**Quoted text:**
Waqar Syed - Analyst
Okay, great. Thank you very much.
Operator
Scott Gruber, Citibank Group (sic).
Scott Gruber - Analyst
Mark, when we've spoken in the past, you mentioned that you'd be disappointed if you weren't able to find a way to take advantage of the downcycle. And here in the third quarter, you made a nice acquisition with Warrior. Does that satisfy your appetite to expand the portfolio during the downturn or does the search continue?
Mark Siegel - Chairman
Quite frankly, we are always on the lookout for good opportunities. And we were obviously delighted that the Warrior acquisition became available.
Quite frankly, we don't think we would've had that opportunity to acquire a company with all of the portfolio -- patent portfolio and other technology attributes that Warrior has in a different kind of market. So this was exactly the sort of thing that we kind of hoped for and very much desire.
Frankly, we've been building this Company for more than 20 years and much of this team, including myself. And we are always on the lookout for good opportunities. And so I guess my attitude is that in 20 years, I've never been satisfied and don't expect to become satisfied anytime soon.
Scott Gruber - Analyst
Do you have a preference for equipment? Additional services? Is there an angle you are searching for currently?
Mark Siegel - Chairman
I'd like to think that we have the sort of views that Warren Buffett has often spoken about is you find good people with good companies and good assets and you hope to acquire them for a fair price. That's what Warrior was for us.

**Brief:** In the transcript, which company was acquired in the third quarter?

**Records provided:**
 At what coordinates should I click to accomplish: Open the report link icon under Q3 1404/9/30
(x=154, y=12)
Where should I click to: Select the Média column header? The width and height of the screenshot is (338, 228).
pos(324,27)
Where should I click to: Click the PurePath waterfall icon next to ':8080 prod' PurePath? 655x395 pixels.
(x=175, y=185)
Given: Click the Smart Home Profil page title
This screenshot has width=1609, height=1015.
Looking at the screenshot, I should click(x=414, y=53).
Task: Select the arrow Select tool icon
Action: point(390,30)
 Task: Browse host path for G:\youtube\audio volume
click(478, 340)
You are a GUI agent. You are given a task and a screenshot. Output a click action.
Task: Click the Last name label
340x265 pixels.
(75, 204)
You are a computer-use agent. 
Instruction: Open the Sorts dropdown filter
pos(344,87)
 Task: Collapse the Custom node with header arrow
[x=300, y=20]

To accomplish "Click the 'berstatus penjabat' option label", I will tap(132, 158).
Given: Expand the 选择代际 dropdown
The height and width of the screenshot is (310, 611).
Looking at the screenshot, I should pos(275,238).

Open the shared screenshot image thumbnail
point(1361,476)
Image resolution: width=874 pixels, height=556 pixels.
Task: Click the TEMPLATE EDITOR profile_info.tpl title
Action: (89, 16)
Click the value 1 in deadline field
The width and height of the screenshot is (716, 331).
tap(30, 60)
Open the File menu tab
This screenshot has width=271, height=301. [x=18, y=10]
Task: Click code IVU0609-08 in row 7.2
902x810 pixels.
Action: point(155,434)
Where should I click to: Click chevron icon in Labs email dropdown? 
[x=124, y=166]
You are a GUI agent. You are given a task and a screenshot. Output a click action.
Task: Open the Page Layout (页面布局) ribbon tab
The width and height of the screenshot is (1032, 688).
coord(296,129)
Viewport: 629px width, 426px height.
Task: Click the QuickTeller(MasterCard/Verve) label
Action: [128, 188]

**Expected answer:** Warrior